§ **Estratto**
La Giroldini, allora, avvolta nel luccichio nervoso di un costume inargentato, effonde pertinenti tocchi d’ambiguità ghignante attorno al verde dei suoi occhi sormontati d’azzurro; alla stregua di un femminile Joker che pare evocare quello cinematografico incarnato di recente da Joaquin Phoenix. Personaggio altrettanto disorientato, sofferente e interiormente divagante; altresì ravvisabile nei tratti dell’attrice per il lieve biancore steso sul viso, i capelli ben tirati all’indietro e la vena provocativa, volentieri sarcastica, di svariate sollecitazioni che rivolge al pubblico. Il quale, nel blando arancio di luci accese in platea, la osserva e ascolta «in educata assenza di reazioni» mentre lei lo incalza provando a scuoterlo, o a spiazzarlo, tramite improvvisi scarti recitativi e repentini silenzi; peraltro amplificando spesso al microfono digressioni ulteriori ed esibendosi in estemporanei numeri di vario genere, interrotti da dichiarazioni di scacco oppure frustrazioni e persino cattiverie: recanti, tuttavia, nuovi «perché» sui fondamenti della «nostra vita maledetta».

§ **Materiale fornito**
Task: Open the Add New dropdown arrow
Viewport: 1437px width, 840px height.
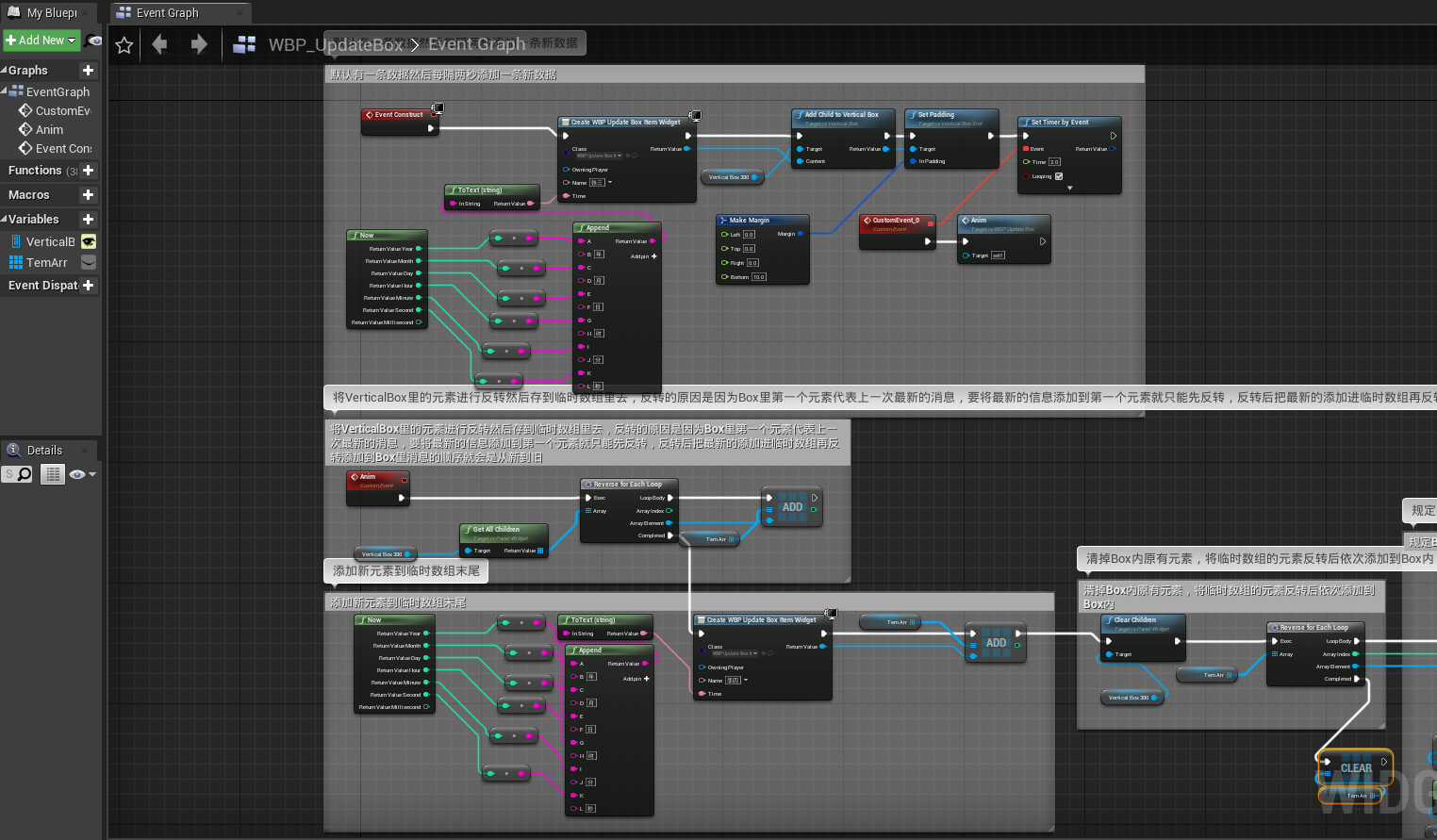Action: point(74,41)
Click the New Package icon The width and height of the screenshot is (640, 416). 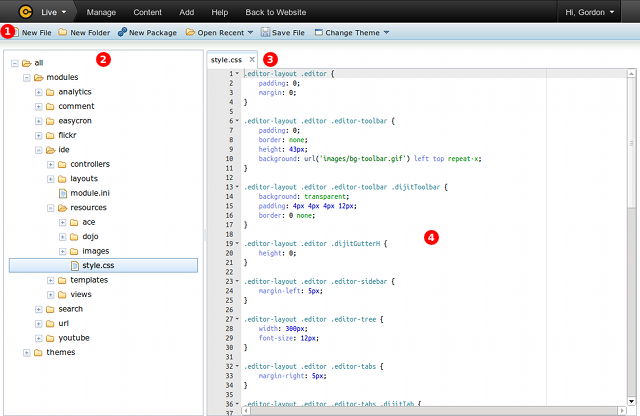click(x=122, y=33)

§ **Cosa si chiede**
[A] Riassumi in due frasi l'estratto sullo spettacolo della Giroldini.
[B] Prosegui l'estratto sullo spettacolo della Giroldini, scrivendo il seguito dopo la sua ultima frase.
L'elenco è materiale a sé, indipendente dall'estratto sullo spettacolo della Giroldini.

§ **Le risposte**
[A] In un costume inargentato, con il viso leggermente sbiancato e i capelli tirati all'indietro, la Giroldini appare come un Joker al femminile, ambiguo, sofferente e spesso sarcastico verso il pubblico. Gli spettatori, sotto le luci arancio della platea, la osservano senza reagire, mentre lei prova a scuoterli con scarti recitativi, silenzi improvvisi, digressioni al microfono e numeri estemporanei che sollevano nuovi «perché» sulla «nostra vita maledetta».

[B]
La mano registica di Maccieri accompagna con delicatezza la brulicante materia; ne accarezza il franto esprimersi con la tenuità di un lunare manto, teso dall’alto, al centro del palcoscenico: dove, sopra un tondo tappeto d’indistinti ghirigori, sta una grigia poltroncina su cui latitano i riposi e le tregue che l’irrequieta figura potrebbe concedersi. Ma troppa è l’ansia della Lady di esibirsi e mostrarsi, di farsi vedere e notare in codesto suo andirivieni tra «la somma delle forze che resistono alla morte» e consistenti, cioè, nel vivere. Tanto che, fra le righe, traluce pure un’amara metafora dell’attuale smania di visibilità ed esposizione di se stessi: una voga oggigiorno fomentata da torme di monitor, visori e display che rifrangono di continuo selfie, ‘instagrammi’ e simulacri, a scapito però di effettive prossimità di corpi, soggettività e relazioni palpitanti. Quando agli animi degli individui smarriti, invece, basterebbe anche solo l’intensità di una vicinanza senza troppi diaframmi né schermi, alla quale aggrapparsi nelle derive e incognite del divenire.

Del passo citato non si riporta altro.